Are We Being So For Real?
Welcome to Twenty Something. This column- written by Caitlyn Garrity– explores the uncharted territory called your 20s. It’s funny, it’s witty, it’s honest.
An Addendum To Facebook Groups
If you’re in a secure relationship or don’t live in a city like Charleston with a Peter Pan infestation that not even Bob Duncan could fix (IYKYK), let me explain a unique community.
Depending on the kind, Facebook groups can be a super helpful resource. As a digital marketer, I help many clients run their Facebook groups to foster intellectual and career conversations and support their business goals. However, as many know, Facebook groups can often become the craziest places you can find legally and freely online.
Some are wacky, like my beloved “Soup Lovers” group, and some are flat-out terrifying, like the Penn State Freshman Parents Group. I’m lucky that my parents did not have Facebook during this period, but to put that group into one sentence: Waspy moms pimping out their Schreyer’s Honor freshman boy with the hopes of him getting more than an engineering internship during college.
I’m here to discuss one particular form of Facebook Group: “Are we dating the same guy?”
Like McDonald's, these groups appear franchised by “girls girls” in various cities. The purpose of these groups is to have an anonymous community where one can post images and descriptions of a boy they are talking to with the simple question, “Are we dating the same guy?

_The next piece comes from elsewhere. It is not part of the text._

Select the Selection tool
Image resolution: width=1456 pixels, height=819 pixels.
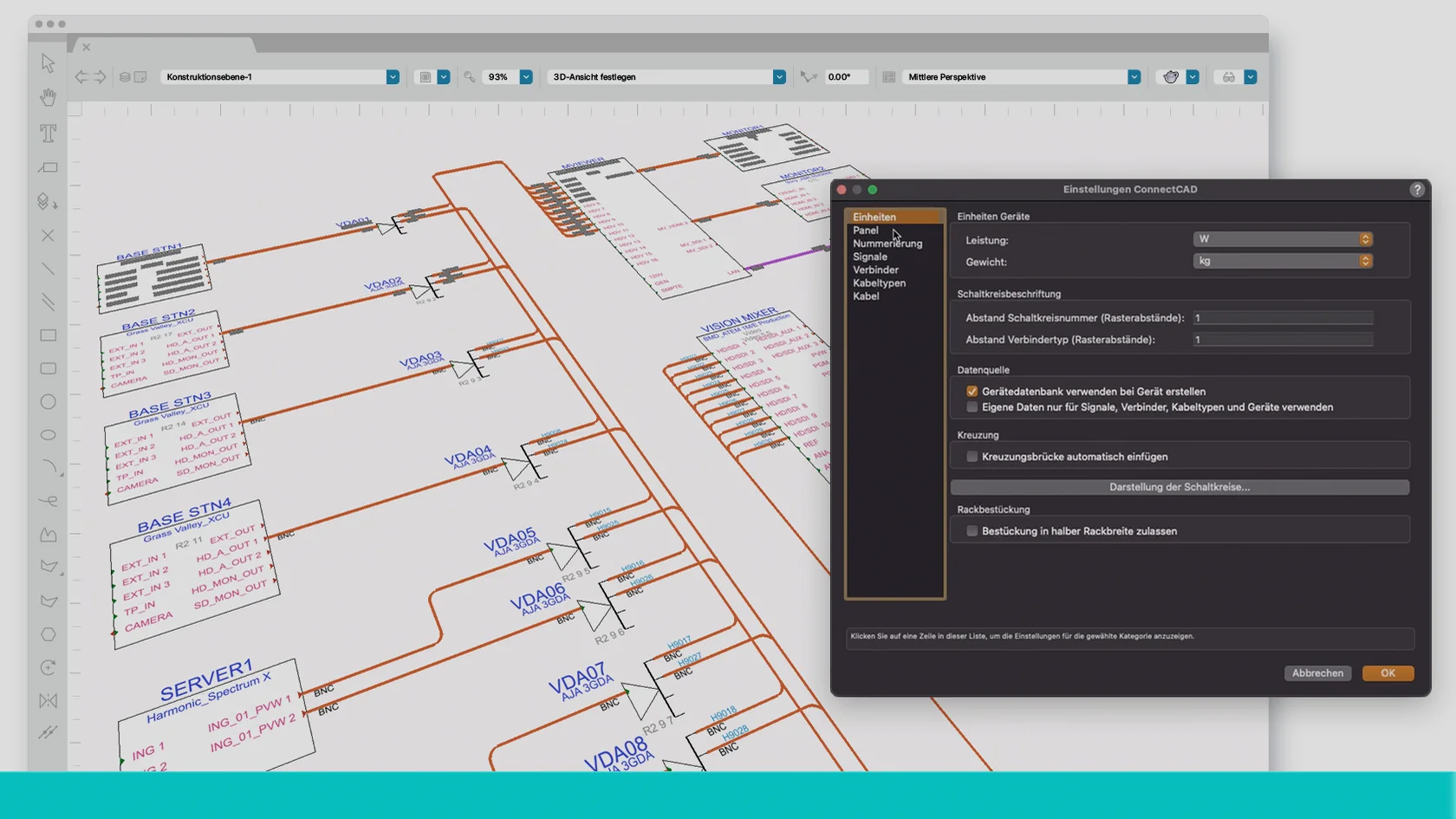pos(48,63)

In its essence, it's brilliant. In a digital world, why not use your resources and online community to make sure that the boy buying you dinner (oftentimes, these are not the kind of males buying girls' dinners, but you get the idea) is faithful and worth fully pursuing? A common occurrence in this group is that women flock together to get the tea on guys who might not be telling the full and honest truth.
When I first found out about these, I thought they were hilarious, thankfully not out of necessity. I mean, it’s proof that if you want something said, ask a man, and if you want something done, ask a woman. “Are we dating the same guy?” groups are the legal system America lacks. These women are genuinely forced to be reckoned with, and there is no women-on-women crime in these groups, just women supporting women in any way they can.

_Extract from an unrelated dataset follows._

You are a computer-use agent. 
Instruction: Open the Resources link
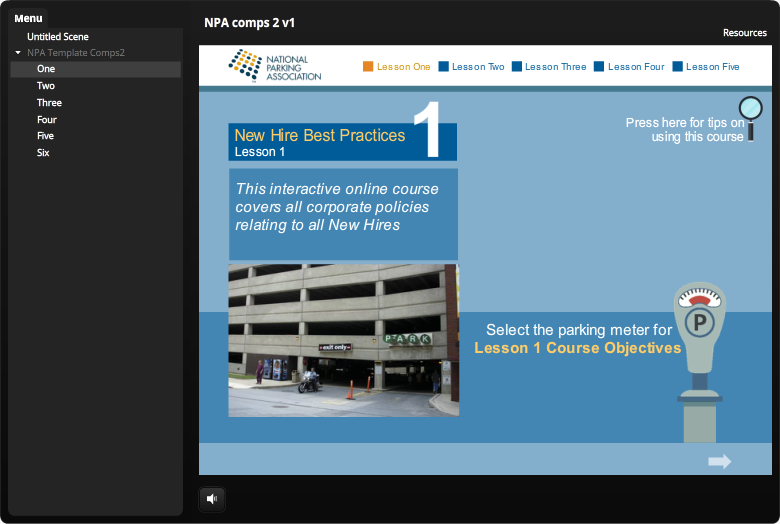click(x=744, y=33)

No matter how girl-boss I find these groups, it got me thinking. Are we being so f**king for real?
How has romance, courtship, and trust evolved so that we need an anonymous trial for the men in our lives to confirm or deny our suspicions? More so, how have we allowed men to f*** us over to the point that we’ve created a town hall to decide whether or not they’re being truthful? I do believe that technology and access to information at the tap of a button have greatly shaped our modern relationships, good and bad. Instagram followers and likes are on public display, so you can see precisely what a guy’s “type” is and decide if he’s trustworthy based on whether he follows the “Big Three.”
I’m not condemning these groups because, believe it or not, they’ve saved a lot of women from the pain and heartache of getting into bed with dishonest, gross boys (notice my verbiage here). Hey, I’ve always said I advocate for women's rights and wrongs. But where is the boundary for wrong? How has trust evolved? If you have to use a Facebook group as a prerequisite to trust someone with a relationship, what does that say about that relationship AND the relationship you have with yourself regarding men?

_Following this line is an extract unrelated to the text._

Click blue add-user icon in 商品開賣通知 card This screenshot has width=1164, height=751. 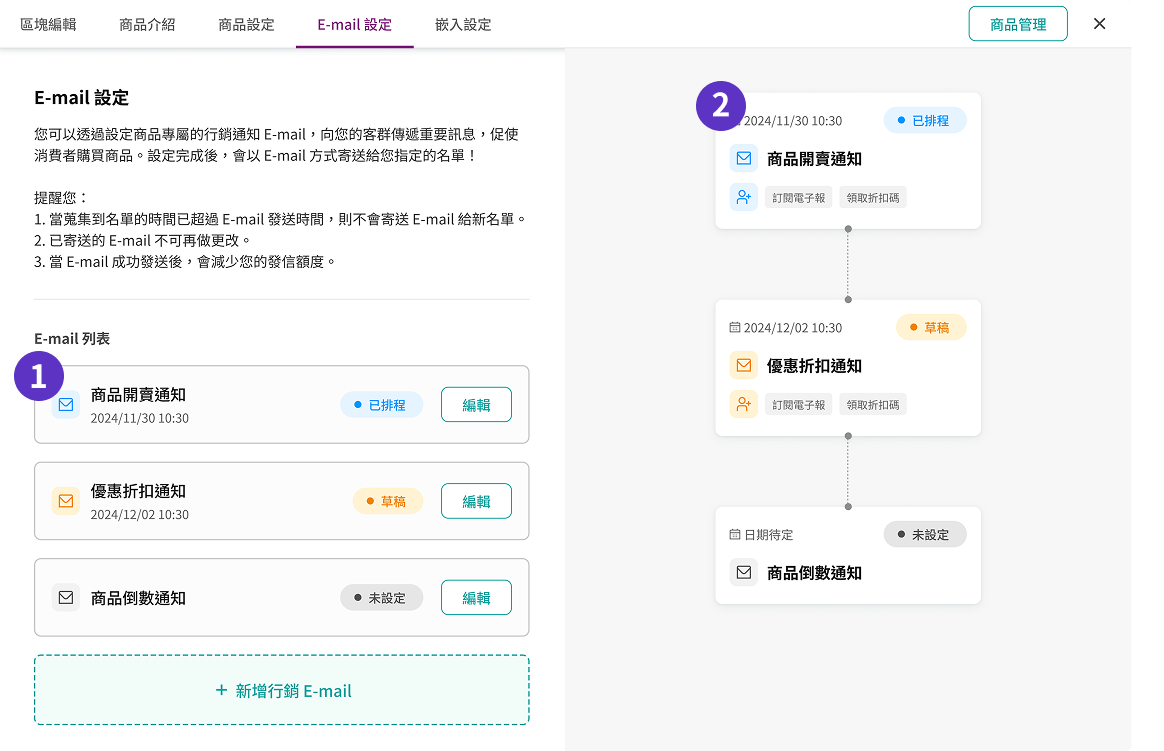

We must take a long, hard look at the standards we’ve set as a society for men. He’s good to go as long as he passes the “Is he cheating on me” test on a platform mainly used by politically charged aunts. Is this any different than going through someone’s phone, conducting a federal background check, checking references, doing multiple rounds of interviews, etc.? If the bar is set in hell—Facebook— how much can we expect from this next generation of relationships, marriages, and even passing these behaviors on to the next generation of digital daters?
Editor’s note: I hope some Baby Boomer reads this that often says, “Oh, to be in my twenties again.” Are you sure about that now?